__Your instructions__: Every line from the start of the records below to the line containing "Given: Click the label" should be retyped exactly, that line included, and no others.

*** Provided material Section Begins ***

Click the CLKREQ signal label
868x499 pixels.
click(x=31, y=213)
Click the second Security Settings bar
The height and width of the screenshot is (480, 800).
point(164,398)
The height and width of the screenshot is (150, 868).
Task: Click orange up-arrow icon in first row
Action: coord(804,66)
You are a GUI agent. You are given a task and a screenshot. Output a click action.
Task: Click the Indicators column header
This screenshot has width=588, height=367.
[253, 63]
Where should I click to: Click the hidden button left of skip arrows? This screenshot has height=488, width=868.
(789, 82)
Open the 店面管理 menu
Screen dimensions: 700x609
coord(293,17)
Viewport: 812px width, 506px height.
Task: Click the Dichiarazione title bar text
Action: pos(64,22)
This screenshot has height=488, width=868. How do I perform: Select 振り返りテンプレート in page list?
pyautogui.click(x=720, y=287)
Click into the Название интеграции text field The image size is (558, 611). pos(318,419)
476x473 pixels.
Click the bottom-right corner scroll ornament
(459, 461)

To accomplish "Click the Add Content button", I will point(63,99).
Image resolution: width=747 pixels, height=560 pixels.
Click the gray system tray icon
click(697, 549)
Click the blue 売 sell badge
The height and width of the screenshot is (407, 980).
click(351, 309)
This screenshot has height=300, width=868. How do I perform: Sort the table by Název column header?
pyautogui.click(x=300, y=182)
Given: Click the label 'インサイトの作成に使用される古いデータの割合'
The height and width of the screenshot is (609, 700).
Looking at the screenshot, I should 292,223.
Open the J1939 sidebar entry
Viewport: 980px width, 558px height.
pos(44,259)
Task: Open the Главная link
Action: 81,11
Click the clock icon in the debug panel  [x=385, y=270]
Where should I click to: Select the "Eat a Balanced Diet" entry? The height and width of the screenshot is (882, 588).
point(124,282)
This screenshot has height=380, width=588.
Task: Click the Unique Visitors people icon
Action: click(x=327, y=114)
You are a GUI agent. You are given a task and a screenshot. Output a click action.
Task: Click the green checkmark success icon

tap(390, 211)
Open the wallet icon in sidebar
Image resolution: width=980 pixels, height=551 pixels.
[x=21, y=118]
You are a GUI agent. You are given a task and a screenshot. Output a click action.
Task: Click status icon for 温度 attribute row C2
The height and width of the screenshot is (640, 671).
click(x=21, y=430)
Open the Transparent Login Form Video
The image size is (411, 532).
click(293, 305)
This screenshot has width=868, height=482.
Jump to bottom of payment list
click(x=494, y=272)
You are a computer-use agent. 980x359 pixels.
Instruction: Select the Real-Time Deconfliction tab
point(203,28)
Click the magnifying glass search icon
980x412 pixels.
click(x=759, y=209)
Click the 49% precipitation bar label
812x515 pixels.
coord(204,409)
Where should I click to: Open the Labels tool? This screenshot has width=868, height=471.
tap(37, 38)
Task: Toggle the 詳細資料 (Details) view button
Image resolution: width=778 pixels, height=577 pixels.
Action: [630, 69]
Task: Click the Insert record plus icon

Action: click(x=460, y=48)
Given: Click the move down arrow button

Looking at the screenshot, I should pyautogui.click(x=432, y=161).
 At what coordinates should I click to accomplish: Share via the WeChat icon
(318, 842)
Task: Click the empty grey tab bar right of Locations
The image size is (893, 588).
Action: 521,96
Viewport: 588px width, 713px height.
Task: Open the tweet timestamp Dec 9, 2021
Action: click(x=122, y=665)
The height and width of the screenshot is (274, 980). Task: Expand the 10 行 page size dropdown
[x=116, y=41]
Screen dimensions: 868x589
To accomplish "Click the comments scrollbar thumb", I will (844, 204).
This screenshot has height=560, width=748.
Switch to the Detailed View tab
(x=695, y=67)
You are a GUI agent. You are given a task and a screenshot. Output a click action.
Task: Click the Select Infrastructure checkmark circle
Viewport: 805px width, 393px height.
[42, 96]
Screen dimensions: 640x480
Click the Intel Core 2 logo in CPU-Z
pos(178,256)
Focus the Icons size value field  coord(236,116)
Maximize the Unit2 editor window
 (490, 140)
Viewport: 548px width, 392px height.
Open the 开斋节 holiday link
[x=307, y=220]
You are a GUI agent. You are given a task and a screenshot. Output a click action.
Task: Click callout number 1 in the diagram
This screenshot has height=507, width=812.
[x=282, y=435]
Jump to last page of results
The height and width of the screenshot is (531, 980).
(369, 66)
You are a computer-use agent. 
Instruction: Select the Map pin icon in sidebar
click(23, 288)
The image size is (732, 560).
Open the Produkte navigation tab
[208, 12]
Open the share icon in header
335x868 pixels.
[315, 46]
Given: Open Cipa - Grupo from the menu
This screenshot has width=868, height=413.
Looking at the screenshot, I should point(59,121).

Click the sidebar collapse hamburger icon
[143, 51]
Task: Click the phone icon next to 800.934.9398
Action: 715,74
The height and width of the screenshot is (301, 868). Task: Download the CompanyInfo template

*** Provided material Section Ends ***

__Exercise response__:
Click the CLKREQ signal label
868x499 pixels.
click(x=31, y=213)
Click the second Security Settings bar
The height and width of the screenshot is (480, 800).
point(164,398)
The height and width of the screenshot is (150, 868).
Task: Click orange up-arrow icon in first row
Action: coord(804,66)
You are a GUI agent. You are given a task and a screenshot. Output a click action.
Task: Click the Indicators column header
This screenshot has width=588, height=367.
[253, 63]
Where should I click to: Click the hidden button left of skip arrows? This screenshot has height=488, width=868.
(789, 82)
Open the 店面管理 menu
Screen dimensions: 700x609
coord(293,17)
Viewport: 812px width, 506px height.
Task: Click the Dichiarazione title bar text
Action: pos(64,22)
This screenshot has height=488, width=868. How do I perform: Select 振り返りテンプレート in page list?
pyautogui.click(x=720, y=287)
Click into the Название интеграции text field The image size is (558, 611). pos(318,419)
476x473 pixels.
Click the bottom-right corner scroll ornament
(459, 461)

To accomplish "Click the Add Content button", I will point(63,99).
Image resolution: width=747 pixels, height=560 pixels.
Click the gray system tray icon
click(697, 549)
Click the blue 売 sell badge
The height and width of the screenshot is (407, 980).
click(351, 309)
This screenshot has height=300, width=868. How do I perform: Sort the table by Název column header?
pyautogui.click(x=300, y=182)
Given: Click the label 'インサイトの作成に使用される古いデータの割合'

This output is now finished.